Implications for Industry and Workforce

The evolution of ASTM F2792 will have practical consequences for how organizations manage quality assurance, train personnel, and engage with regulators. Forward-thinking companies are already preparing for these changes.

Training and Certification

Understanding the standard’s terminology and test methods is no longer optional for AM engineers and technicians. Companies are developing internal training programs or partnering with institutions such as ASTM Workforce Development to certify their staff in quality assurance practices. Future updates that include AI and digital twin protocols will require upskilling in data science and simulation validation. Organizations that invest early in cross-functional training—where quality engineers collaborate with data scientists—will be better positioned to leverage new standard requirements for competitive advantage.

Regulatory Alignment

Regulatory bodies like the U.S. Food and Drug Administration and the European Aviation Safety Agency increasingly reference ASTM F2792 in their guidance documents. As the standard incorporates advanced quality assurance methods, these regulators will likely revise their own requirements, making compliance both more rigorous and more standardized. Manufacturers who adopt the latest version proactively can reduce the time and cost of obtaining approvals for new products.

Cross-Sector Adoption

While aerospace and medical have been early adopters, other sectors—automotive, energy, tooling, and consumer goods—are beginning to demand certified AM components. The expanded standard will lower barriers for these industries by providing ready-made quality frameworks. For example, a supplier of automotive heat exchangers could use the updated testing and monitoring protocols to qualify parts without developing proprietary methods from scratch. This accelerates the industrialization of AM across the manufacturing ecosystem.

Conclusion: A Standard for the Future

ASTM F2792 has evolved from a simple glossary into a comprehensive quality assurance guide that shapes how the world builds with additive manufacturing. Its future iterations will be defined by the integration of digital technologies, stricter material specifications, and broader coverage of emerging processes. For quality professionals, staying current with these updates is not just a matter of compliance—it is a strategic imperative to reduce variability, lower costs, and build the trust required for mass adoption.

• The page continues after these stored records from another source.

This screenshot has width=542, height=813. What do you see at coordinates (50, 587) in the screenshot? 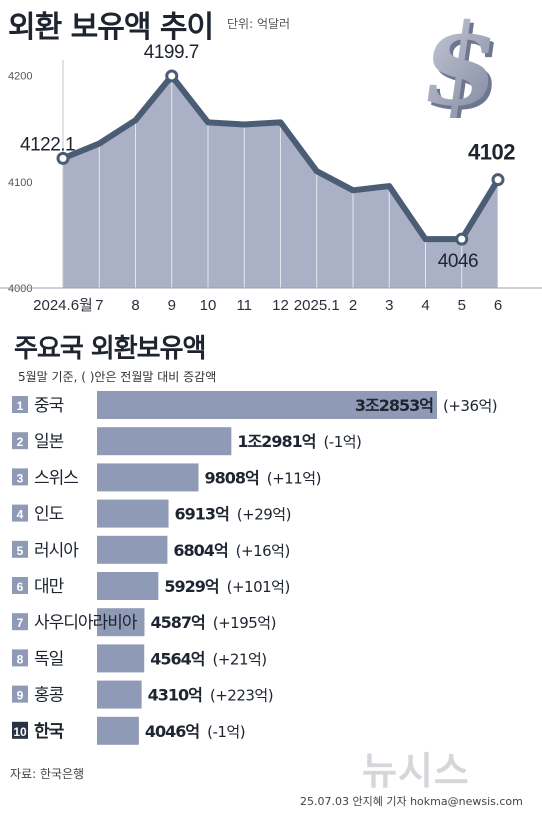
I see `country-label: 대만` at bounding box center [50, 587].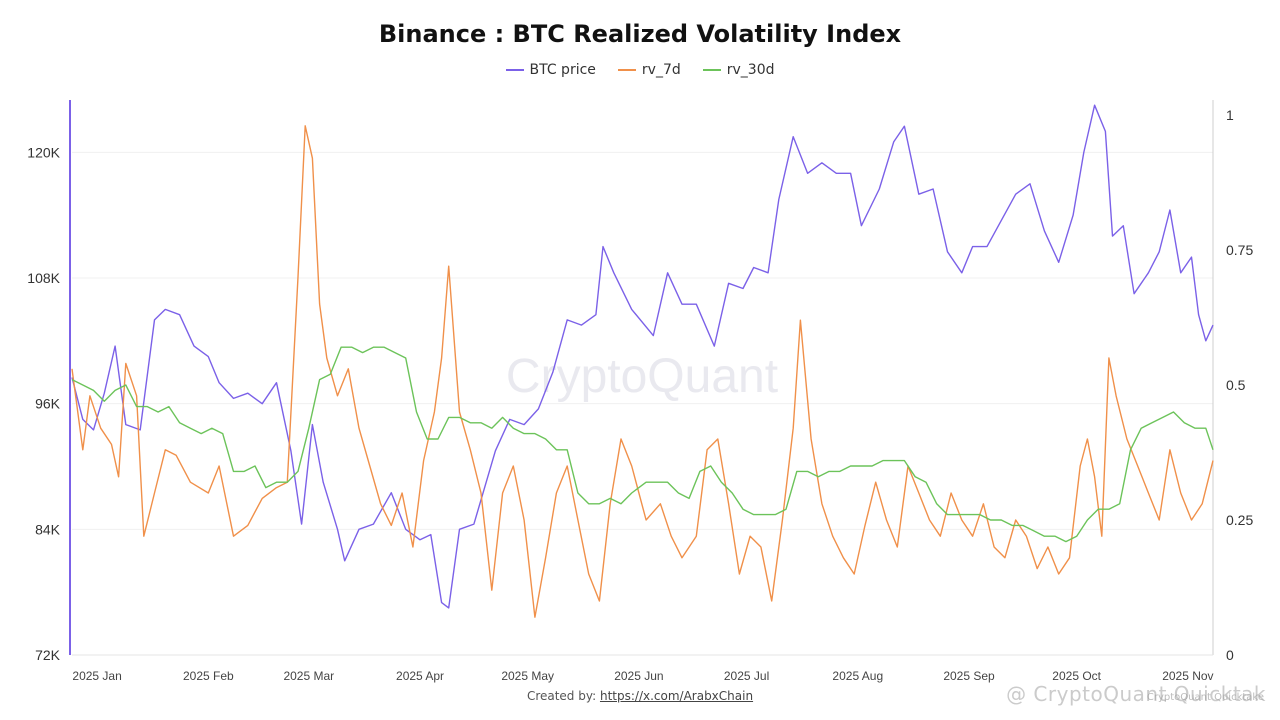 The height and width of the screenshot is (720, 1280). Describe the element at coordinates (514, 70) in the screenshot. I see `legend-swatch-price` at that location.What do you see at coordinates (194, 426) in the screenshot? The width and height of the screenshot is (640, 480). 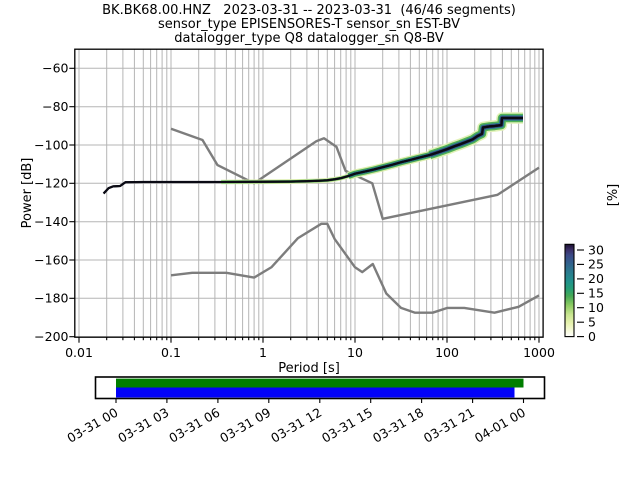 I see `timeline-tick-label: 03-31 06` at bounding box center [194, 426].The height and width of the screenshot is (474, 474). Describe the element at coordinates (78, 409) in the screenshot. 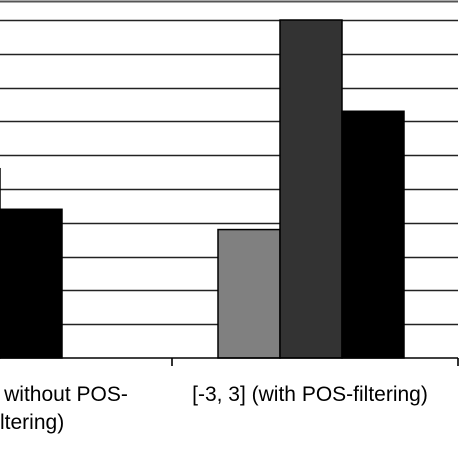

I see `x-tick-label-without-pos-filtering: without POS- ltering)` at that location. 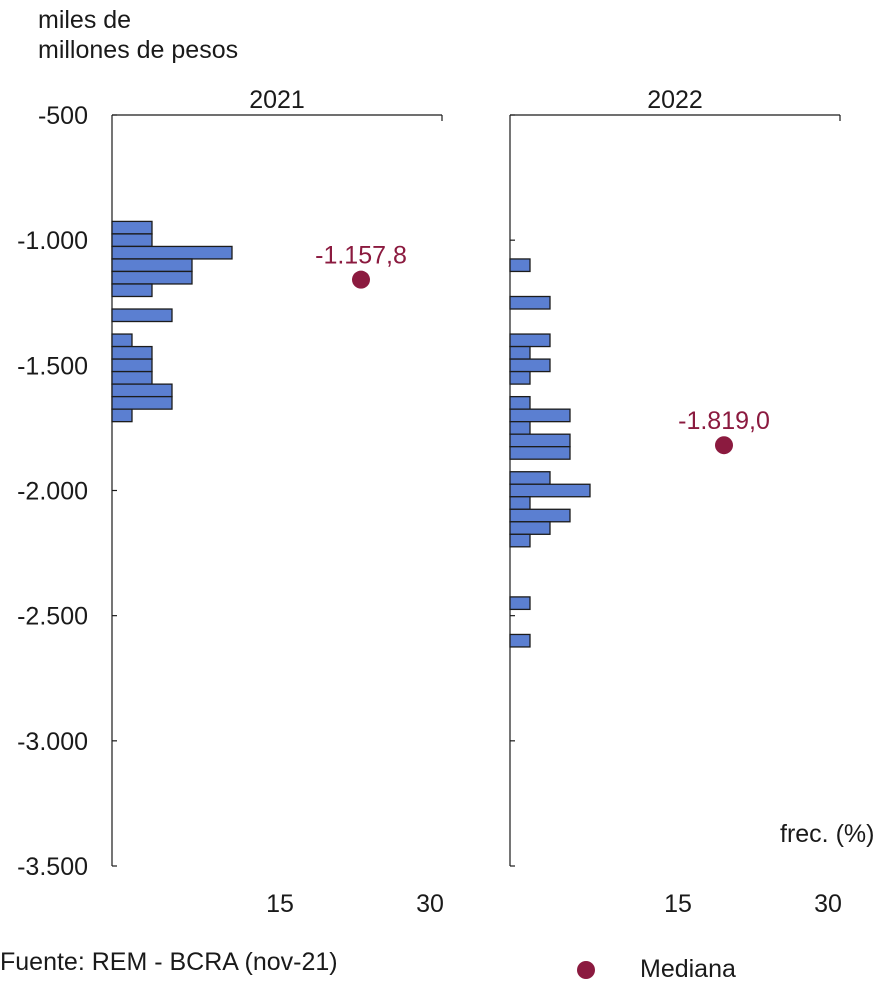 I want to click on y-tick-label: -2.500, so click(x=52, y=617).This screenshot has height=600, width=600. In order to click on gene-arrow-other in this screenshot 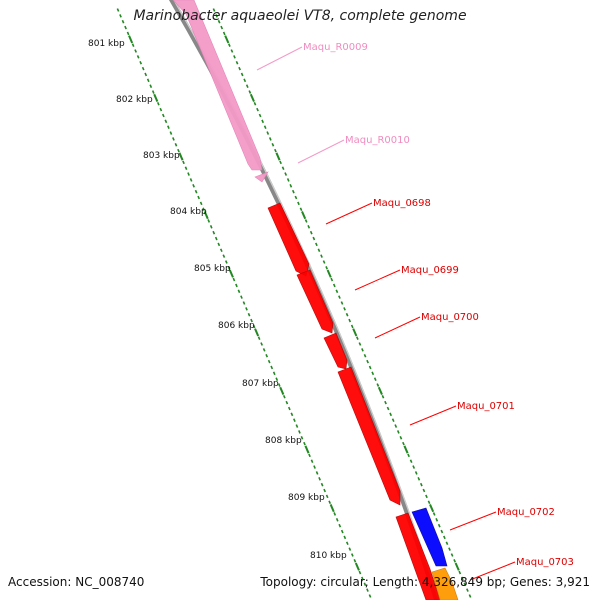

By embracing the expanded scope of ASTM F2792—incorporating real-time monitoring, AI validation, and digital twin certification—the additive manufacturing industry can overcome the quality challenges that have historically limited its growth. The result will be stronger, safer, and more repeatable parts that meet the highest standards of performance. As the standard continues to mature, it will remain the indispensable foundation for additive manufacturing quality assurance in an era of relentless innovation.